Remote Rowhammer Attack using Adversarial Observations on Federated Learning Clients

TL;DR

This paper demonstrates a novel remote rowhammer attack on federated learning servers, exploiting adversarial client observations to induce memory bit flips without server backdoors, highlighting security vulnerabilities.

Contribution

It introduces a reinforcement learning-based method to manipulate client updates, causing repeated memory access that triggers rowhammer attacks on server DRAM in federated learning.

Findings

Achieved around 70% repeated update rate in targeted server models.

Successfully induced bit flips in server DRAM using adversarial observations.

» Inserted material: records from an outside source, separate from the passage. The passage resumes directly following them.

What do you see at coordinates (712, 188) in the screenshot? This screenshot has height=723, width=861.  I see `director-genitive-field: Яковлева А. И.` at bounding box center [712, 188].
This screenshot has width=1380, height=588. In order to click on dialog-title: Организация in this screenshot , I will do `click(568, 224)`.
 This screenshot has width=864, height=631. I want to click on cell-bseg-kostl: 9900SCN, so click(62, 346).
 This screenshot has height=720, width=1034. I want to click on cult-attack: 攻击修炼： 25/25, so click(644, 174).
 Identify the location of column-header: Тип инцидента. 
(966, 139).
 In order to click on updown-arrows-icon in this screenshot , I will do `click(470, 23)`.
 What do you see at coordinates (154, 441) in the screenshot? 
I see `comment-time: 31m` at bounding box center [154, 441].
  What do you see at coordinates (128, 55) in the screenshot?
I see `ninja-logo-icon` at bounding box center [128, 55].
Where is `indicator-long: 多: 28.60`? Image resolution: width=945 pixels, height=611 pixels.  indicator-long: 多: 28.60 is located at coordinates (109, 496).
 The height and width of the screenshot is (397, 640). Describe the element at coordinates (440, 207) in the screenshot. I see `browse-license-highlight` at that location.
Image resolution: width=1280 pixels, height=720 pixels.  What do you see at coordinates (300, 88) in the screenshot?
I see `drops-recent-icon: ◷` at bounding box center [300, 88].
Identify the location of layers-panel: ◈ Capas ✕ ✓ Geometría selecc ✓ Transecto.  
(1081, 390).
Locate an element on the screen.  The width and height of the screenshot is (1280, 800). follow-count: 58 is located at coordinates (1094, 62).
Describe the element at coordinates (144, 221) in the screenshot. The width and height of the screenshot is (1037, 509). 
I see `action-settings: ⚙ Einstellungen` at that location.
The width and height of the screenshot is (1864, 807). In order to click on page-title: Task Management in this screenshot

First demonstration of remote rowhammer attack exploiting federated learning client behavior.

Abstract

Federated Learning (FL) has the potential for simultaneous global learning amongst a large number of parallel agents, enabling emerging AI such as LLMs to be trained across demographically diverse data. Central to this being efficient is the ability for FL to perform sparse gradient updates and remote direct memory access at the central server. Most of the research in FL security focuses on protecting data privacy at the edge client or in the communication channels between the client and server. Client-facing attacks on the server are less well investigated as the assumption is that a large collective of clients offer resilience. Here, we show that by attacking certain clients that lead to a high frequency repetitive memory update in the server, we can remote initiate a rowhammer attack on the server memory. For the first time, we do not need backdoor access to the server, and a reinforcement learning (RL) attacker can learn how to maximize server repetitive memory updates by manipulating the client's sensor observation. The consequence of the remote rowhammer attack is that we are able to achieve bit flips, which can corrupt the server memory. We demonstrate the feasibility of our attack using a large-scale FL automatic speech recognition (ASR) systems with sparse updates, our adversarial attacking agent can achieve around 70% repeated update rate (RUR) in the targeted server model, effectively inducing bit flips on server DRAM. The security implications are that can cause disruptions to learning or may inadvertently cause elevated privilege. This paves the way for further research on practical mitigation strategies in FL and hardware design.